Domenica 15 febbraio il CAI Luino propone una escursione con le ciaspole sulla montagna di casa, il Monte Lema, che negli ultimi giorni si è finalmente coperto di neve. Un itinerario ad anello di grande interesse paesaggistico, con sviluppo complessivo di 11 chilometri e un dislivello di 520 metri.
L’uscita rientra nella scala di difficoltà EAI-F, ovvero escursione in ambiente innevato facile. Il tempo di percorrenza previsto è di circa 5 ore. L’itinerario n.108 si sviluppa principalmente su ampio sentiero. Lungo il percorso si incontrano i resti di insediamenti rurali abbandonati, per poi proseguire sulla dorsale che conduce alla vetta, fiancheggiando una pineta. Dopo l’ultimo strappo si raggiunge la croce posta sulla cima del Monte Lema, da cui è possibile ammirare un panorama a 360 gradi.

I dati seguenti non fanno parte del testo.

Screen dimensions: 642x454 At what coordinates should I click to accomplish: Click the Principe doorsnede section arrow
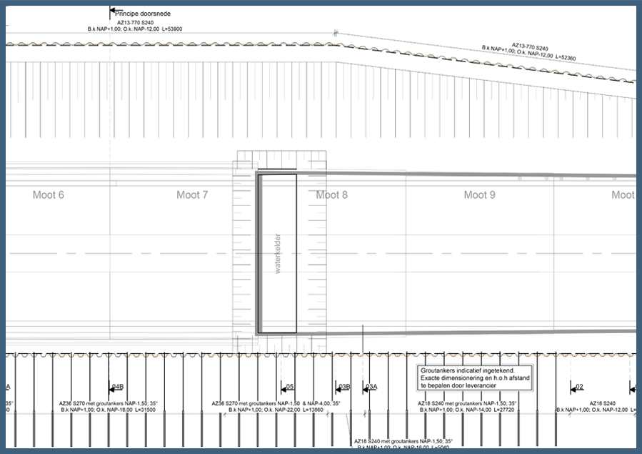pos(112,13)
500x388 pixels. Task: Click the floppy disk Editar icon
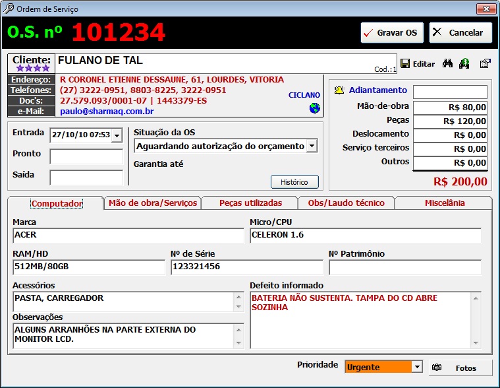(405, 64)
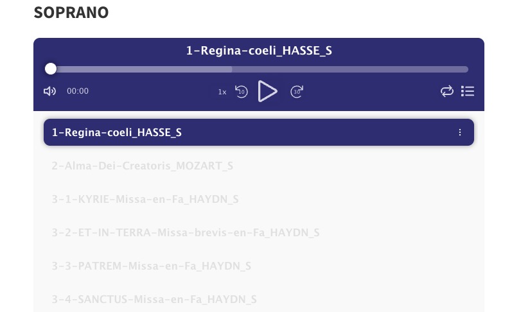Click the white seek bar handle
Image resolution: width=521 pixels, height=312 pixels.
51,69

La discesa si svolge in territorio elvetico fino alla Forcola di Arasio, per poi continuare verso la chiesa Madonna della Guardia ad Alpone lungo il sentiero 108D, dove è prevista la sosta per il pranzo al sacco. Successivamente, seguendo il sentiero tagliafuoco semi pianeggiante 108, si rientra al Rifugio Campiglio di Pradecolo con l’itinerario 108C fino al bivio con il 108.
È richiesto l’utilizzo di ciaspole e bastoncini; consigliati i ramponcini per eventuali tratti ghiacciati. È necessario portare con sé un documento valido per l’espatrio. Il ritrovo è fissato al posteggio di Poppino, frazione di Luino, alle ore 8.20, con partenza alle 8.30. L’itinerario in auto prevede il percorso Luino – Poppino – Dumenza – 5 Vie – Due Cossani – Pradecolo, con un tempo di percorrenza di circa 40 minuti.

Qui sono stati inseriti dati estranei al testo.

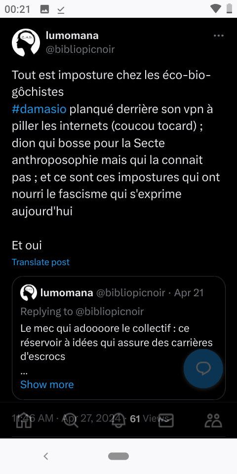
Task: Open the Search magnifier tab
Action: 71,420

Le iscrizioni saranno aperte fino a oggi, venerdì 13 febbraio alle ore 17, e dovranno essere inoltrate esclusivamente via email alla segreteria all’indirizzo cailuino@cailuino.it, che provvederà a confermare la partecipazione. Sabato e domenica iscrizioni chiuse. In caso di rinuncia è necessario avvisare sempre via mail; qualora la comunicazione avvenisse solo la mattina dell’escursione, occorre inviare un messaggio WhatsApp a uno dei recapiti degli accompagnatori.
La partecipazione è libera per i soci di tutte le sezioni CAI in regola con il tesseramento dell’anno in corso ed è aperta anche ai non soci, che dovranno versare la quota giornaliera di assicurazione obbligatoria pari a 8.40 euro oppure 12.95 euro a seconda del tipo di escursione, indicando al momento dell’iscrizione nominativo, data di nascita, codice fiscale e recapito telefonico. In caso di rinuncia entro le 48 ore precedenti, la quota assicurativa dovrà comunque essere versata alla segreteria.

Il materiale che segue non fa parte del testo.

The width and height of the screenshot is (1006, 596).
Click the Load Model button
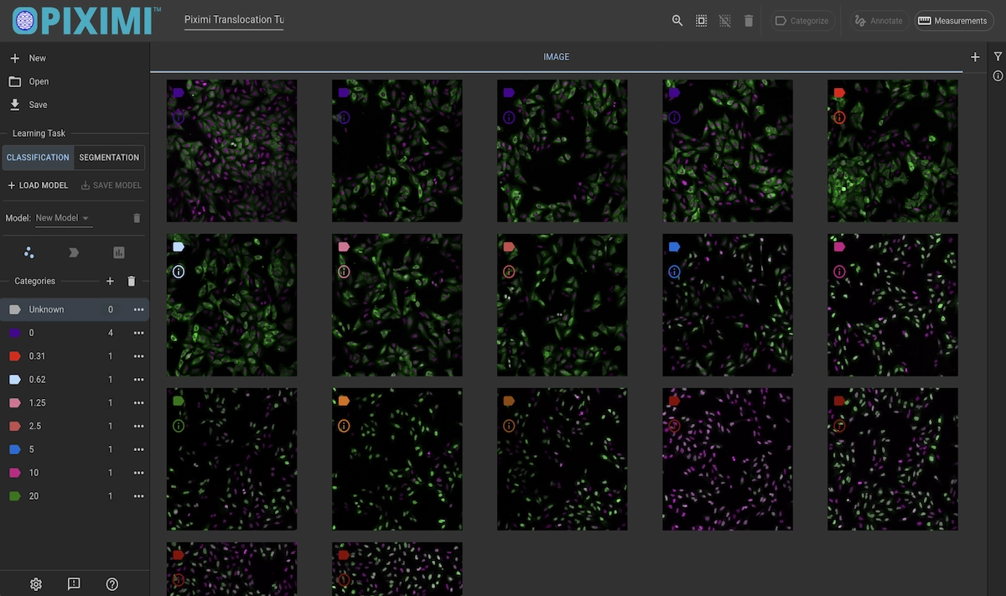(x=38, y=185)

Nel luogo di ritrovo gli accompagnatori verificheranno la presenza di tutti i partecipanti e l’equipaggiamento richiesto. Potranno escludere dall’escursione chi fosse sprovvisto dell’attrezzatura obbligatoria, presenti uno stato di salute precario, non si attenga alle disposizioni del coordinatore o compia gesti avventati che mettano a rischio la sicurezza propria o altrui. L’eventuale esclusione solleva il referente e gli accompagnatori da responsabilità e comporta la cessazione della copertura assicurativa. L’escursione ha inizio nel momento in cui, giunti al luogo della partenza, si inizia a camminare.
Leggere attentamente la relazione e valutare le proprie capacità fisiche è condizione essenziale per la partecipazione. È richiesto di attenersi alle istruzioni dei capogita, non sopravanzare il conduttore, non abbandonare il gruppo o il sentiero e non attardarsi per motivi futili, collaborando al mantenimento della compattezza del gruppo. Gli accompagnatori della giornata saranno Gianni L. (328 6648208) e Gianni S. (338 7768131).